If Jay-Z claimed that he was unhappy with Spotify because the compensation was smaller than other services, would he have the same blow back? I wonder how much of the issue is that Taylor Swift is acting as a businesswoman and acting in her own interests and that’s not something that people are comfortable seeing. It’s so much easier to pigeon-hole her as that girl who gets dumped a lot and writes songs about it rather than as an intelligent woman capable of making decisions.
Thanks for the info on Ed Park exiting Amazon.
This part is interesting:
“Some literary agents say Amazon’s publishing operation seems to be retreating. Several other prominent editors have left. Jane Dystel, an agent who has done more than two dozen publishing deals with Amazon, said offers from the company — once generous, including even some six-figure deals — have largely fallen to the $10,000 to $20,000 range, and sometimes lower. Some of the writers she represents have returned to self-publishing. “It’s discouraging to those clients,” she said.

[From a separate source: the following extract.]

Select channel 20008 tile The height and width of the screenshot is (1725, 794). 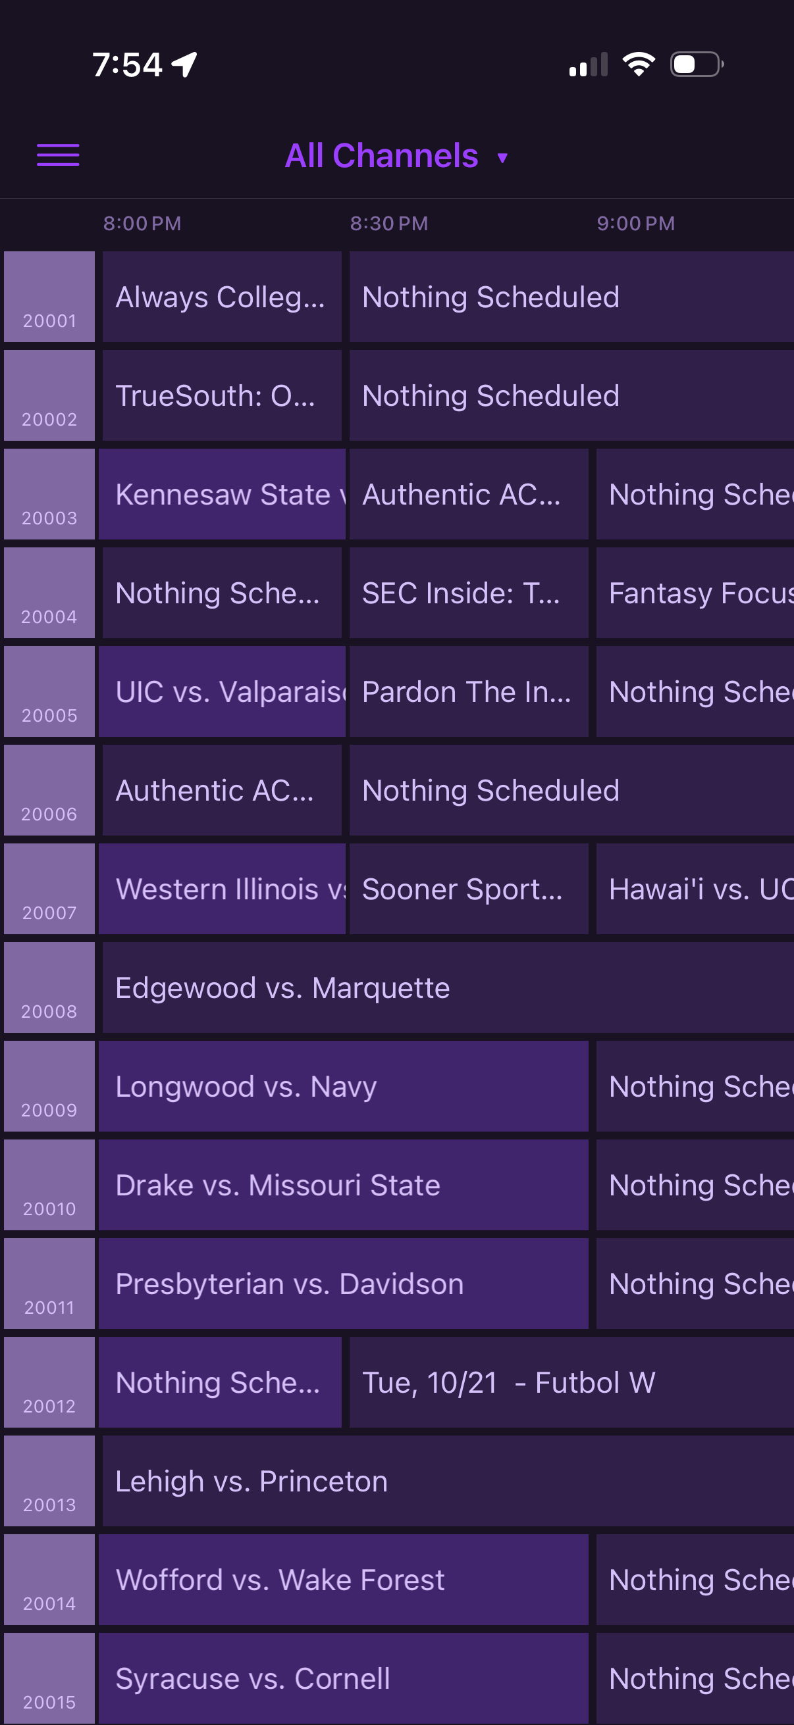[49, 988]

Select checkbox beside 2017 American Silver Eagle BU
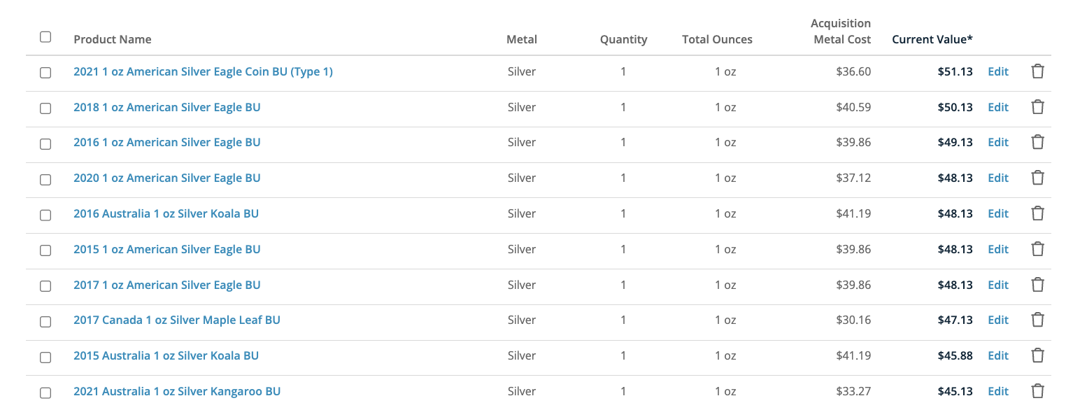pos(45,285)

Other agents who have done deals with Amazon said their authors’ sales were hurt by bookstores’ ban on Amazon titles.”
I didn’t see this as being against Taylor Swift for being a woman. I see it as a commentary on how artists – who are known for being idiosyncratic – can possibly destroy a business model.
If Jay-Z decided to not use a streaming service it WOULD be a bigger deal – but Jay-Z is a bigger business than Swift: in addition to his personal music he also brings along the multiple big name artists he represents.
I almost posted this article that Kaetrin tweeted me on the Taylor Swift deal, but it turned out to be more about people paying artists for their work, rather than the gender analysis I expected from the title and the way Smith is often portrayed (also, my Norton security tagged it as a “caution” site). Anyway, here’s the link: http://electricliterature.com/taylor-swift-and-the-myth-of-the-mean-greedy-artist/.
Correct me if I’m wrong, but doesn’t Spotify pay the bulk of royalties directly to the record company and almost nothing to the artist? If that was the case, then it makes perfect sense for Taylor Swift to pull her music from Spotify.
@MrsJoseph: And also Taylor Swift being signed to a smaller label where she is practically the only marquee name (and her dad bought a stake in the label when she moved to Nashville to begin her career). Imagine other big name artists–or future big names–ending up in this situation where they have almost total control over their music and their label. Of course the mainstream reaction isn’t appreciative of Swift’s clout or actions. Jay-Z isn’t even comparable because his label/management company still relies upon major label distribution and funding.